Music Composition Programs for Screen/Media Scoring

Hello, everyone. I’m so glad to have found this forum!

My son just finished his Junior year in high school. He has always been interested in composition and orchestration, and one of the bright sides to the pandemic was the extra time at home provided the opportunity to develop his craft. He’s been very busy in his home studio; he is now certain that a career in media composition is the path for his future.

We come from a small town, so the opportunities for formal training in this area have been limited. It has been hard to gauge his level of talent/experience/aptitude in a niche field. He participated in a Junior Composition camp last summer through the University of Minnesota that went very well. This summer, we jumped in further and he participated in the online screen scoring camps through NYU and the professional critiques were a wonderful experience to better understand the profession and hone his craft. In a week, he’ll be spending two weeks on campus at Berklee to join the High School Composition Intensive to further prepare for the admissions process.

Does anyone have insight into new admissions considerations for composition programs since the pandemic? As general programs are pulling back on requirements related to standardized test scores and GPA requirements to account for 18 months of disruption - Are we seeing the same for composition and music schools? I’m hoping that these summer programs will help to offset a year where my son wasn’t allowed to work with a live orchestra. He lost the chance to score for the drama department, couldn’t record a piece with his high school band, etc.

Thank you for any tips or advice as we navigate all this! Any advice would be welcome.

He has already participated in the U of Minnesota, and NYU programs, and will have three pieces recorded at the Berklee program with live musicians. So he should have a portfolio already done. And he can include work he does in his home studio.

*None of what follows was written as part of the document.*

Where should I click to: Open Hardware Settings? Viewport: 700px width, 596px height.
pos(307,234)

Generally high school bands either cannot play new composer pieces, or the composing is affected adversely by the level of playing. So that really is not a loss. Ditto drama score. But he can write about the lost opportunities due to COVID which everyone will understand.

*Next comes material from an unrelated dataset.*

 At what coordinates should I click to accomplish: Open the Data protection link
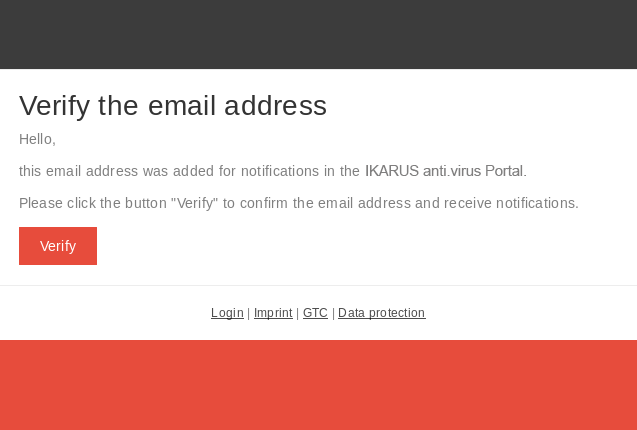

More complicated is where to apply to school. “Composition” covers a lot of ground these days but is still essentially classical or, should I say, concert-oriented. Many many young people want to composer for film, video games and so on but this is in a way a sub-genre that is also related to music technology, studio production and so on.

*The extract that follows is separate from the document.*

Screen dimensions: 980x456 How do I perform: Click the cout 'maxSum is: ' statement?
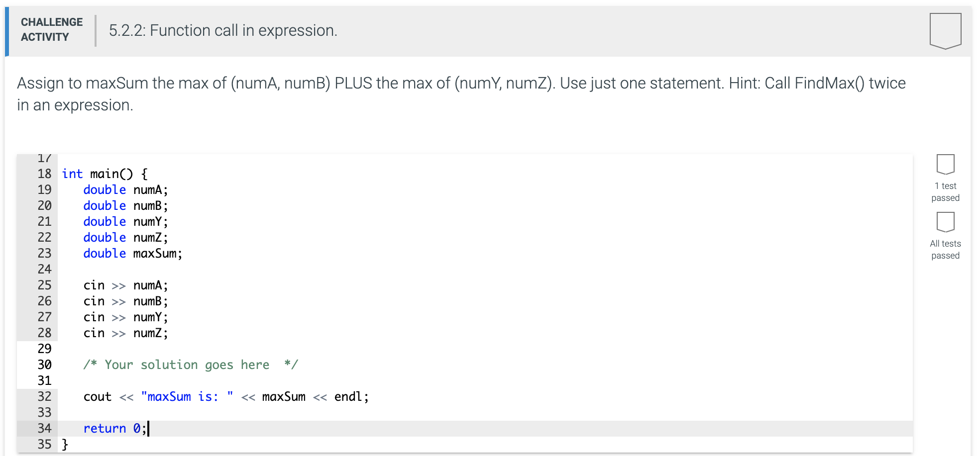226,396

USC Thornton is a top grad film scoring program but they still require a foundational traditional composition degree for undergrad (which usually does involve some tech/, electronic work).

Berklee is another great school for this, but your son can also look at Boston Conservatory, which is smaller and more personalized but since the merger with Berklee, offers access to film scoring there.

Miami Frost is also often mentioned, NYU, U of Denver, Columbia College Chicago. Cal Arts…I can send you a list. But it seems you already know quite a lot about the field so maybe that is not needed.

Peabody has a program called “Music for New Media.” That might interest.

Anyway I am going beyond your question here. He should be fine with whatever he has from his formal programs as well as whatever he has done at home. He just needs to decide on the direction he wants for undergrad. And understand that many composers-most- do grad school!

PM’ed you


The pandemic has not increased the number of seats at a given university, not has it decreased the number of high school graduates. So, the level of competition will be largely unchanged. Admissions criteria are shifting, and it is entirely possible that a student who pre-pandemic would get into X but not Y, post-pandemic will get into Y and not X.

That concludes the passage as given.